From: Yu Zhang <[email protected]> Sent: Friday, May 15, 2026 9:24 AM
> 
> On Thu, May 14, 2026 at 06:14:22PM +0000, Michael Kelley wrote:
> > From: Yu Zhang <[email protected]> Sent: Monday, May 11, 2026 
> > 9:24 AM
> > >

[....]
 
> > > + unsigned long nr_pages = end_pfn - start_pfn;
> > > + u16 count = 0;
> > > +
> > > + while (nr_pages > 0) {
> > > +         unsigned long flush_pages;
> > > +         int order;
> > > +         unsigned long pfn_align;
> > > +         unsigned long size_align;
> > > +
> > > +         if (count >= HV_IOMMU_MAX_FLUSH_VA_COUNT) {
> > > +                 count = HV_IOMMU_FLUSH_VA_OVERFLOW;
> > > +                 break;
> > > +         }
> > > +
> > > +         if (start_pfn)
> > > +                 pfn_align = __ffs(start_pfn);
> >
> > I don't understand why __ffs() is correct here.

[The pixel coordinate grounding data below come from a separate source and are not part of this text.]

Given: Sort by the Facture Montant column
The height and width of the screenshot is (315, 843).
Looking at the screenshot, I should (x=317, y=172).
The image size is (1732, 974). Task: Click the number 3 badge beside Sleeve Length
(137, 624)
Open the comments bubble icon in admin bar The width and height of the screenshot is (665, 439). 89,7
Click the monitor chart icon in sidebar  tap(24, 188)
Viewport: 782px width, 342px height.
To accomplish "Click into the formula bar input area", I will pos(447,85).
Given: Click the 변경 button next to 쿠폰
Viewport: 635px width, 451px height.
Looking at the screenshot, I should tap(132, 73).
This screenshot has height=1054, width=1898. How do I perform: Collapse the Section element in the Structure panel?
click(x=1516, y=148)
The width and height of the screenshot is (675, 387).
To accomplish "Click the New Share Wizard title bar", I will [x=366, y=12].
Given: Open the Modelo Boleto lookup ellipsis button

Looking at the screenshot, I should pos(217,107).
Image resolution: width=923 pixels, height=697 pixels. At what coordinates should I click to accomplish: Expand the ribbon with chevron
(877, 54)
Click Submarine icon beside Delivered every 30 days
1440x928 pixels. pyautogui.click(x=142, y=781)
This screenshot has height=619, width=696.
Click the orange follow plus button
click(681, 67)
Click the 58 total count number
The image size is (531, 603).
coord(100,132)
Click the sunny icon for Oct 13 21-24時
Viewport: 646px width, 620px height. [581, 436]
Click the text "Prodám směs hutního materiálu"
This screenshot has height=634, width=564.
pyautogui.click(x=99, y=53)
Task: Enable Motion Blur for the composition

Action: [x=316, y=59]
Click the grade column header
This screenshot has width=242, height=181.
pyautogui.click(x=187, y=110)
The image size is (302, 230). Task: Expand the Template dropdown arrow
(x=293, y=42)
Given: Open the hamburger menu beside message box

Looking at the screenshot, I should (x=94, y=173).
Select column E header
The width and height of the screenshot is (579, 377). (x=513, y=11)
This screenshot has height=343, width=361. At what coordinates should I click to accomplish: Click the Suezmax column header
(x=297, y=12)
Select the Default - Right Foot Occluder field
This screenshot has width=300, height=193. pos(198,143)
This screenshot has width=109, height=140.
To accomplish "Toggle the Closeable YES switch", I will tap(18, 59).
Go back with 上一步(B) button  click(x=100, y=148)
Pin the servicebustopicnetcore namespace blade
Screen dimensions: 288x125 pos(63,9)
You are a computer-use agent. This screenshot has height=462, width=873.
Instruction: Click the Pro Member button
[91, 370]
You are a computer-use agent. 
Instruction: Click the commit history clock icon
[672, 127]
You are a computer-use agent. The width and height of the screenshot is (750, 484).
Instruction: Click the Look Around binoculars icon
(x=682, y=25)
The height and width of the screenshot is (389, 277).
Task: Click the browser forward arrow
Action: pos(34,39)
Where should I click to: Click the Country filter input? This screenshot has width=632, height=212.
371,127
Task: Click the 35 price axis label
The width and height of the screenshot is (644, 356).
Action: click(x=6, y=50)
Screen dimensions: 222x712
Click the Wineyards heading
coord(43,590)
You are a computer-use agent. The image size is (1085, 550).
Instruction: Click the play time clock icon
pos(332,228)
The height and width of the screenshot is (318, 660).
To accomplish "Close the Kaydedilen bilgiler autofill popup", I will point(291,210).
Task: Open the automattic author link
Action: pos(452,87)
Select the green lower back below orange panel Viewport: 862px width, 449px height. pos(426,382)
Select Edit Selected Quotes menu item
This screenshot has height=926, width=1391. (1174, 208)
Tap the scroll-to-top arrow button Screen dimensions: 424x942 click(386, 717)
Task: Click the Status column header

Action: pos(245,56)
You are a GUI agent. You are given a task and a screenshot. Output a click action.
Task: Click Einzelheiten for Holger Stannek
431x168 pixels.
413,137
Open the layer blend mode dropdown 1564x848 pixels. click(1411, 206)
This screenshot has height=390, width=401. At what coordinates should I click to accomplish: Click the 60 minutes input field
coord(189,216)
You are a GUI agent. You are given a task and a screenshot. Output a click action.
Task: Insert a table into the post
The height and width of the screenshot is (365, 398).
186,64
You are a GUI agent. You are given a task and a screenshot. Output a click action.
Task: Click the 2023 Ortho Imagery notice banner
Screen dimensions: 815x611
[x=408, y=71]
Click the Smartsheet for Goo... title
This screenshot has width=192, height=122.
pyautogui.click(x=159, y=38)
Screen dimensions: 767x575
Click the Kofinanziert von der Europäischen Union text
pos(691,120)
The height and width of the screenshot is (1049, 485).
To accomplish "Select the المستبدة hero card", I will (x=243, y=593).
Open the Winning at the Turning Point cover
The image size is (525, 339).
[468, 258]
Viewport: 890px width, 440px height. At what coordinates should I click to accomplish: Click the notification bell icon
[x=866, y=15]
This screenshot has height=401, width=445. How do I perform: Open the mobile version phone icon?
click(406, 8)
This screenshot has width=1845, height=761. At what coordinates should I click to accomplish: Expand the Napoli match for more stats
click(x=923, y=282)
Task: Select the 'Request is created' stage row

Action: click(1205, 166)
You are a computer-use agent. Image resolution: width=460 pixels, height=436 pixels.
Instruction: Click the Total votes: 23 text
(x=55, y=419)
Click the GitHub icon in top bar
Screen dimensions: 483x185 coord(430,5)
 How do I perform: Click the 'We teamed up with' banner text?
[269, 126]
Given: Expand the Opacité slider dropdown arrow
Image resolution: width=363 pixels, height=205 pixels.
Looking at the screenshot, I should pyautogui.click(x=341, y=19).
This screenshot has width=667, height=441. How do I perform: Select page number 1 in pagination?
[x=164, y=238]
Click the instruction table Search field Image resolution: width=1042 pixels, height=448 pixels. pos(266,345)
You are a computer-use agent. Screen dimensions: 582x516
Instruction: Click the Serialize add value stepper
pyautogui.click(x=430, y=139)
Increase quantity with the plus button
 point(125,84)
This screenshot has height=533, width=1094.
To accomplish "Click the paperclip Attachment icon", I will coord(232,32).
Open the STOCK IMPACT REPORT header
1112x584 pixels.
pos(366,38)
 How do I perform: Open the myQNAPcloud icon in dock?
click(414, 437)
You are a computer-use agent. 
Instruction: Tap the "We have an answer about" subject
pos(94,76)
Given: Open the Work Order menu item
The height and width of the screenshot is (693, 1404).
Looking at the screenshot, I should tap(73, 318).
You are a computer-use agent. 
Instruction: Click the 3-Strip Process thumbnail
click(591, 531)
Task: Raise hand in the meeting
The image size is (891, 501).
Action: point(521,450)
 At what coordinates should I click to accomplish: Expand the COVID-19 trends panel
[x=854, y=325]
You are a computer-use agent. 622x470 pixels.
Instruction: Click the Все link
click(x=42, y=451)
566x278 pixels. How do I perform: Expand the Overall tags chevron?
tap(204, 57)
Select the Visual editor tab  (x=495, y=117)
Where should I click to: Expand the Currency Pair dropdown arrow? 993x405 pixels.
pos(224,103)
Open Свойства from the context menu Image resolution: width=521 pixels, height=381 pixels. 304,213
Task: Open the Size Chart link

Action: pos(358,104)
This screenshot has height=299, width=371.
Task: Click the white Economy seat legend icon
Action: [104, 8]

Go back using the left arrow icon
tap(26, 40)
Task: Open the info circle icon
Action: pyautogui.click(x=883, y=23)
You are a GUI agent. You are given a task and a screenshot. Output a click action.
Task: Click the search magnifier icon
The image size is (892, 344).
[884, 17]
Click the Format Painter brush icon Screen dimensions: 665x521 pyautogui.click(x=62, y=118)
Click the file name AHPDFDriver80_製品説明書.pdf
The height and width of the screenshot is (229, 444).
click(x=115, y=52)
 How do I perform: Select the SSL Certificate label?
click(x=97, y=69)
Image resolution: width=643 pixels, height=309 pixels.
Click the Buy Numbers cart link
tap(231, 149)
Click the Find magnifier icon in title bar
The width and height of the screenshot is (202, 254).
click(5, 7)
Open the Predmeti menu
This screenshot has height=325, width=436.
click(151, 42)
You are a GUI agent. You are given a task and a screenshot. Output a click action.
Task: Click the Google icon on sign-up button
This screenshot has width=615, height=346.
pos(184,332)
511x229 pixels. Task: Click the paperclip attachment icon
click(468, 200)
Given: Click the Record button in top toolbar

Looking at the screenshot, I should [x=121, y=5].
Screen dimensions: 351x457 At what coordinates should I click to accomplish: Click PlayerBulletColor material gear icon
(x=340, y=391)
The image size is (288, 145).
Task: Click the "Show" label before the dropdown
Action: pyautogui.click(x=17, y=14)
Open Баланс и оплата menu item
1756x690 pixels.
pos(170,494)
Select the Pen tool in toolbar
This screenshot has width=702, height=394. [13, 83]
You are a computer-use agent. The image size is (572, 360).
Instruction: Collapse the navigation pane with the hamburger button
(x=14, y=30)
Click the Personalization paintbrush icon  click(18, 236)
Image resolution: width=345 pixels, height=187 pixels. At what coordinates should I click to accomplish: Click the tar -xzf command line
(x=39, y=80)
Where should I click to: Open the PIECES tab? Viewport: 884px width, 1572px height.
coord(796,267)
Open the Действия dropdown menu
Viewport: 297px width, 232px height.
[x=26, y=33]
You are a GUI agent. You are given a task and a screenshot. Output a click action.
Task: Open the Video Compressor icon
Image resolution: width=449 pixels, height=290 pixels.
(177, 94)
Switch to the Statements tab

I would expect
> > __fls() so it is consistent with the calculation of size_align. But I
> > can only surmise how the hypercall works since there's no
> > documentation, so maybe my understanding of the hypercall is
> > wrong.   If __ffs really is correct, a comment explaining why
> > would help. :-)
> >
> 
> The use of __ffs() is intentional. Each flush entry invalidates a
> naturally aligned 2^N page block, and the hypervisor requires the
> page_number to be aligned to 2^page_mask_shift.
> 
> Here __ffs() and __fls() serve different purposes:
> - __ffs(start_pfn) is about the alignment constraint, e.g.,  how
> large a block can this address support?
> - __fls(nr_pages) is about  the size constraint, e.g., how large
> a block can the remaining range hold?
> 
> Taking min() of both ensures each entry is both properly aligned
> and within bounds.
> 
> Thanks for raising this - it definitely deserves a comment. I had to
> stare at it for a while myself to remember why. :)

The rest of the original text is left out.